Qué hacer
Resume en dos oraciones el texto sobre el Día del Trabajador Social.

Texto de referencia
========

Conmemoran a estos profesionales, quienes atienden diversas problemáticas

“No hay profesional que tenga todas las capacidades, experiencia, conocimiento, habilidades y aptitudes para encauzar la reconstrucción del tejido social en México como el trabajador social”, afirmó Leticia Cano Soriano, directora de la Escuela Nacional de Trabajo Social (ENTS) de la Universidad Nacional Autónoma de México (UNAM).

Agregó que es prioritario que estos profesionales se formen con una vocación social, ética, conocimientos y saberes vinculados con la inclusión social, identidad de género, diversidades y nuevas composiciones de familias.

En el marco del «Día de Trabajador Social», que se celebra el 21 de agosto, Cano Soriano remarcó que esta disciplina permite incidir en diversas problemáticas sociales, realizar diagnósticos y proponer soluciones.

La UNAM cuenta con cerca de tres mil 400 alumnos en esta carrera, tanto en licenciatura como en posgrado, además de la modalidad de Sistema de Universidad Abierta y Educación a Distancia.

La directora de la ENTS afirmó que debido a su conocimiento y metodologías en la generación de estrategias de intervención social, los trabajadores sociales tienen la capacidad de adaptarse al entorno en el que laboran para dar respuesta y alternativas a diversas problemáticas sociales, ya sea al interior de las familias o en la comunidad.

“La intervención social es uno de los pilares de esta profesión y consiste en una serie de metodologías de investigación, análisis de problemas, estrategias de solución y medición de impacto social”, destacó.

El trabajo social es una herramienta indispensable para mejorar el desarrollo de la sociedad, pero el desconocimiento de sus potencialidades ha propiciado que por años se encasille a estos profesionales en puestos administrativos, aunque se la logrado romper con esta percepción, añadió.

La directora de la ENTS dijo que es importante instituir el 21 de agosto como Día nacional de las y los trabajadores sociales, iniciativa que se encuentra en el Senado de la República, para que la profesión sea reconocida como un factor de recomposición de la sociedad.

Consideró fundamental la actualización constante de planes y programas de estudio, así como la capacitación de egresados para brindar mejores respuestas y alternativas, y generar cambios sociales favorables.

========

Registros de datos

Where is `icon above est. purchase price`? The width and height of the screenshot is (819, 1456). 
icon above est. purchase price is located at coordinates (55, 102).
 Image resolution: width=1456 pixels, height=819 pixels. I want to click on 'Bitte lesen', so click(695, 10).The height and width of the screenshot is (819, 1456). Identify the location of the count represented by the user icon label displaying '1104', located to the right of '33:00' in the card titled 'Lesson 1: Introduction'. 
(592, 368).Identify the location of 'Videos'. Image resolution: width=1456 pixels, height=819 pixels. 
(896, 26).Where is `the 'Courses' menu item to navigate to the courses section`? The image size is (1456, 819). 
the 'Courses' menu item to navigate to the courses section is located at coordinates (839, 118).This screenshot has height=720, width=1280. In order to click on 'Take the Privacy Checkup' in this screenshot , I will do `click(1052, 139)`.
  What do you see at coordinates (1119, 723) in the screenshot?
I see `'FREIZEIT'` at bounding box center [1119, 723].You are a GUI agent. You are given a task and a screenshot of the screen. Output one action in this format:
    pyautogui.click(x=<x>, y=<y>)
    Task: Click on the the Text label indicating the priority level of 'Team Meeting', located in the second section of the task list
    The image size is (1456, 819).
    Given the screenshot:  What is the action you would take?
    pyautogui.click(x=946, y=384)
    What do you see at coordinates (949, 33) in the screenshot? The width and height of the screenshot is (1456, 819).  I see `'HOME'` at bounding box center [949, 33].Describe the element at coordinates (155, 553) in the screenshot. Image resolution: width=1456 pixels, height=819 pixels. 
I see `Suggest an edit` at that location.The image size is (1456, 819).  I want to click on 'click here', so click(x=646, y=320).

========

La respuesta
Con motivo del Día del Trabajador Social, que se celebra el 21 de agosto, Leticia Cano Soriano, directora de la ENTS de la UNAM, afirmó que ningún profesional está tan preparado como el trabajador social para encauzar la reconstrucción del tejido social en México, pues esta disciplina permite incidir en diversas problemáticas sociales, hacer diagnósticos y proponer soluciones. Además dijo que es importante instituir esa fecha como día nacional de la profesión, iniciativa que está en el Senado, y consideró fundamental actualizar constantemente los planes de estudio y capacitar a los egresados.